• _PROVIDED PASSAGE_:
Even the biggest fan of Suzanne Collins' "Hunger Games" book trilogy might admit the 2012 film adaptation (while a big hit) was largely carried by its cast.
Jennifer Lawrence was terrific as warrior-heroine Katniss. But that first "Hunger Games" movie's postapocalyptic world-building was ... a little thin. The depiction of life in the struggling districts enslaved to feed the Capitol of Panem was gritty enough. But when the movie got to the big city, it turned into a bright, barn-broad satire that undermined the earlier attempt at realism.
Other than the ruthless dictator (Donald Sutherland), the manipulative TV host (Stanley Tucci), the conflicted showrunner (Wes Bentley) and the caring stylist (Lenny Kravitz), the Capitol seemed to be populated exclusively by cartoon Louis XIV yuppie sheep barely capable of enslaving their own hats -- much less forcing children to fight to the death in annual gladiator combat (even gladiator combat carefully edited to secure a PG-13 rating).
But now, with "The Hunger Games: Catching Fire" -- the middle story in the book trilogy, and the second of four planned film adaptations of the series -- the movie's quality catches up with Jennifer Lawrence's performance to an unexpected degree.
Under director Francis Lawrence ("I Am Legend") and adapting screenwriters Simon Beaufoy and Michael Arndt, "Catching Fire" does what any good middle film should: It deepens the characters (even the cartoonish ones), expands the world and complicates the situation -- in ways that will delight fans who've read the books and surprise those who haven't.
"Fire" finds Katniss and fellow Hunger Games winner Peeta (Josh Hutcherson) on a miserable post-victory publicity tour of all the enslaved districts serving Panem. As the kids' drunken mentor Haymitch (Woody Harrelson) points out, that tour will last the rest of their lives: The kids are now pawns of President Snow (Sutherland) -- with the added emotional torture of having to pretend for the cameras that they're in love.
But Snow is unhappy that Katniss' performance in the Games made her a symbol of rebellion to the commoners. On the advice of a new showrunner (Philip Seymour Hoffman), Snow forces her and Peeta into a second, far deadlier round of arena combat -- where the threat lies as much in the arena's design as it does in the extremely annoyed Hunger Games survivors the kids will be forced to fight.
Snow's goal is to wreck Katniss' growing public appeal. Matters complicate.

• _BRIEF 1_: Translate this sentence from the Catching Fire review into Spanish: "Snow's goal is to wreck Katniss' growing public appeal."
• _BRIEF 2_: List every actor named in the Catching Fire review.

• _SUPPLIED INFORMATION_:
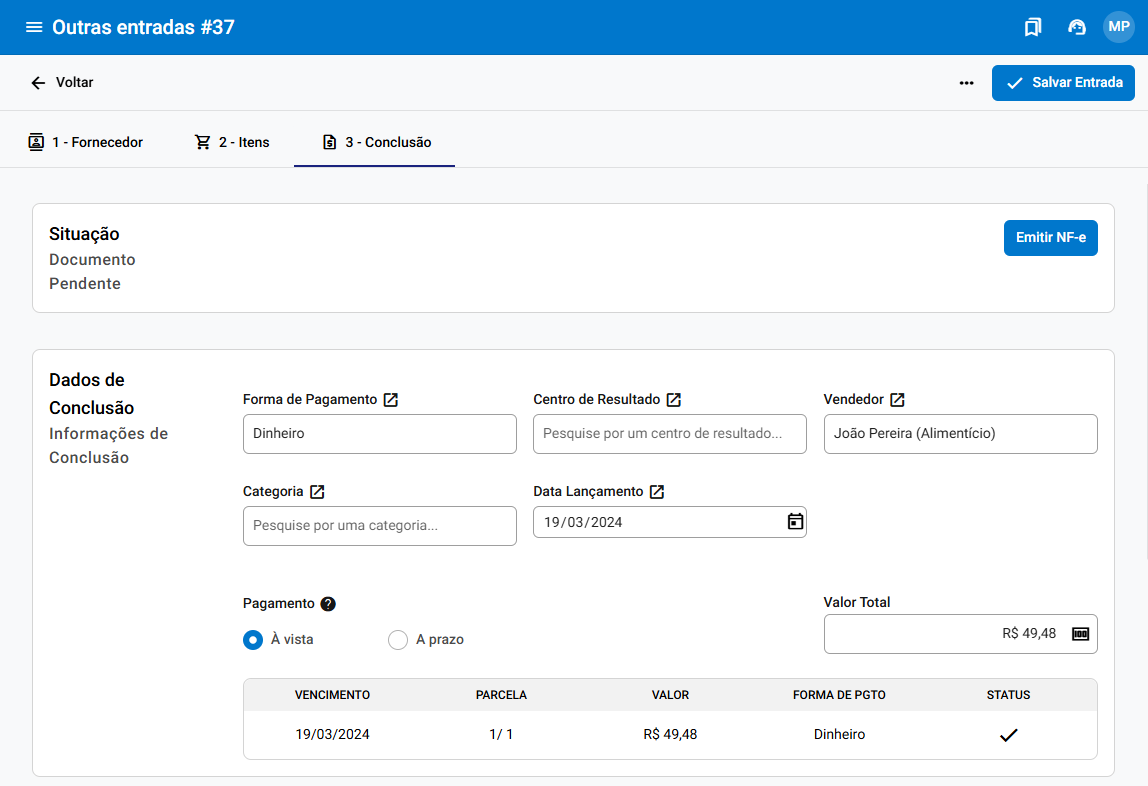This screenshot has height=786, width=1148.
Task: Open calendar picker in Data Lançamento
Action: point(795,522)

• _SOLUTION 1_: El objetivo de Snow es arruinar el creciente atractivo público de Katniss.

• _SOLUTION 2_:
Jennifer Lawrence
Donald Sutherland
Stanley Tucci
Wes Bentley
Lenny Kravitz
Josh Hutcherson
Woody Harrelson
Philip Seymour Hoffman